Travailleur acharné - il ne se connaît aucun hobby, « faute de temps », et ne s'accorde que depuis quelques années le repos dominical -, opposant loyal - bien qu'encore stigmatisé pour rendre ses conclusions tardivement et pénaliser la partie adverse -, légaliste, intellectuellement brillant, scrupuleux des fondations déontologiques, c'est par ces attributs qu'il a modelé la crédibilité et l'intégrité qui caractérisent sa réputation auprès des juges. Et des clients. Des clients « rois », auxquels il estime devoir se donner sans compter. « Fièvre, soucis professionnels, préoccupations familiales… je n'ai absolument pas le droit de les laisser polluer mon attention quand je m'apprête à plaider. Car sinon, c'est la qualité de ma prestation et donc mon client qui en font les frais.
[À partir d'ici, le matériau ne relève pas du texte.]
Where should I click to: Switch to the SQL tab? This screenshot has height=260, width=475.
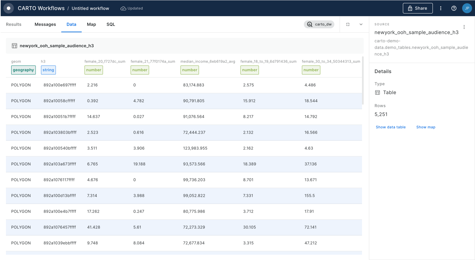111,24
Et ça, c'est impensable ».
Et des clients tous « patrons », qui forment un microcosme au sein duquel, incontournable, il exerce une influence naturelle, mais contingente aux seules prérogatives du droit. « Il est l'anti Soulier, claque un ténor du barreau lyonnais, et ne se sert pas de cette situation pour favoriser d'autres ambitions ». « L'entreprise, c'est ma famille », indique Joseph Aguera. L'empathie, naturelle, consolide une cohérence qui se révèle précieuse au moment de convaincre la cour. Ces patrons, notamment ceux de la métallurgie, apprécient son style puissant, abrupt, franc, tranché et volontiers provocateur. « C'est un pur attaquant. S'il était tennisman, il pratiquerait le service/volée. Cette attitude plaît aux dirigeants », souligne son confrère Yves Fromont.
Des patrons lyonnais également séduits par sa discrétion, qui trahit un « calcul » approprié - leur caste exècre la publicité - autant qu'elle témoigne du refus, sincère, de privilégier son intérêt personnel. « Je considère ne pas avoir le droit d'exploiter une affaire pour faire ma propre promotion. C'est viscéralement inscrite en moi », plaide-t-il. D'ailleurs le rédacteur du portrait aura dû user de force persuasion et même coercition pour le décider à s'exprimer. « Jamais il ne tire la couverture à lui. C'est la preuve supplémentaire de sa considération et de son respect des clients », confirme EricJeantet. La démonstration aussi d'une foi : seuls le solide, le concret, le vrai assurent de durer. Le passionné de sport recourt aux allégories footballistiques - il défend d'ailleurs aussi l'Olympique Lyonnais -.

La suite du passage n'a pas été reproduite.